All this explains why this new 4x4 wheeled vehicle replaces the tracked ZBD03 that entered service in 2005. The VN3C is heavier (9 versus 8 tons), faster (120 kilometers an hour versus 68), has longer range (800 versus 600 kilometers) and is easier to maintain. Armor protection is better and weapons are more powerful. The turret is unmanned and acts as a multi-weapon RWS (Remote Weapons Station) with the weapons operator inside the vehicle. While the two vehicles are the same dimensions, the VN3C carries seven (crew of 3 plus four troops) while the ADB 03 seats five passengers. Both vehicles armed with a 30mm autocannon, 7.62mm machine-gun and ATGMs (Anti-Tank Guided Missiles). Both are amphibious. The VN3C has updated versions of the 30mm cannon and ATGMs. In both vehicles, the autocannon is stabilized for accurate firing while on the move. Both vehicles can be delivered by parachute or by cargo aircraft (three per aircraft).

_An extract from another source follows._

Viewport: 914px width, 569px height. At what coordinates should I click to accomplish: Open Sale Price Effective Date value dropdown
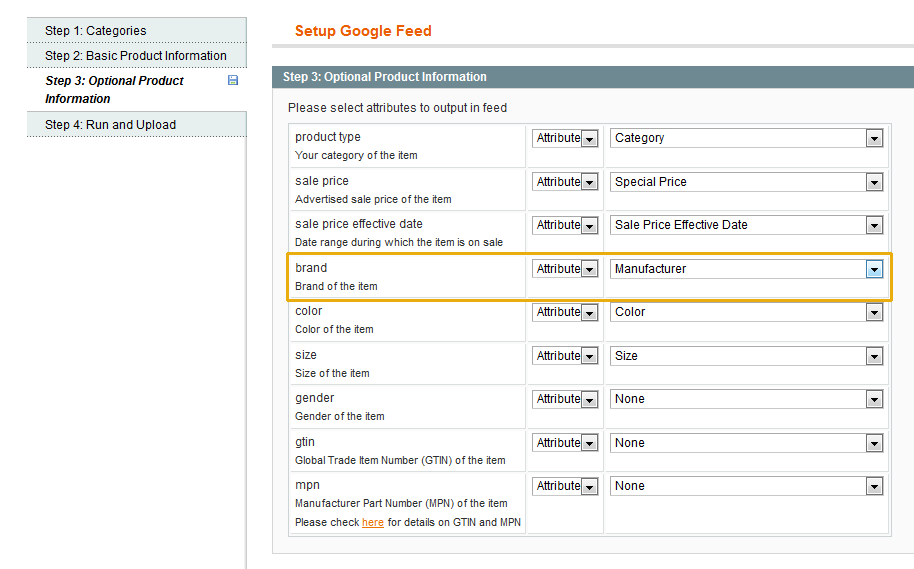(746, 225)
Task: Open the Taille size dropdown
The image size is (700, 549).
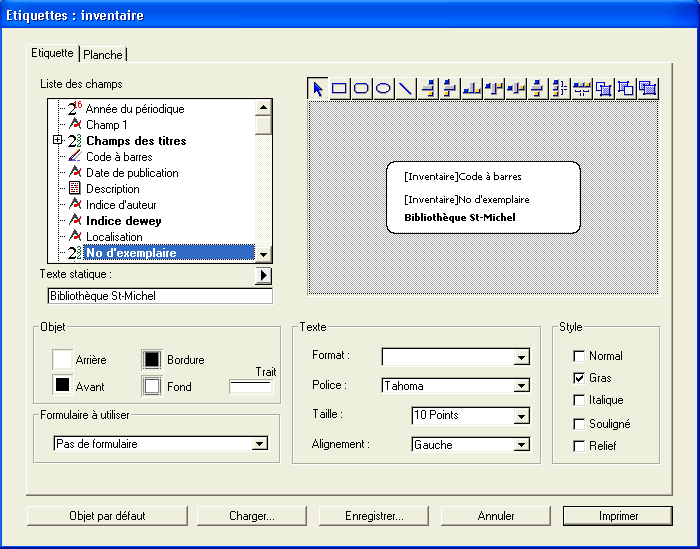Action: pyautogui.click(x=521, y=416)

When the ZBD-03 first appeared, it was believed to be based on the Russian BMD, but it was later discovered the Chinese vehicle was a new design based on Western vehicles. Since the late 1990s, China has been relying less on light tracked combat vehicles and more on wheeled versions. Tracked vehicles require a lot more maintenance than wheeled ones and advanced cross-country wheeled vehicle technology has made it possible to design wheeled combat vehicles that perform off-road nearly as well as tracked ones. This is especially important for airborne units that will often find themselves cut off from land-based supply lines for days or weeks, so the lower fuel and spare parts requirements of wheeled vehicles are a major plus.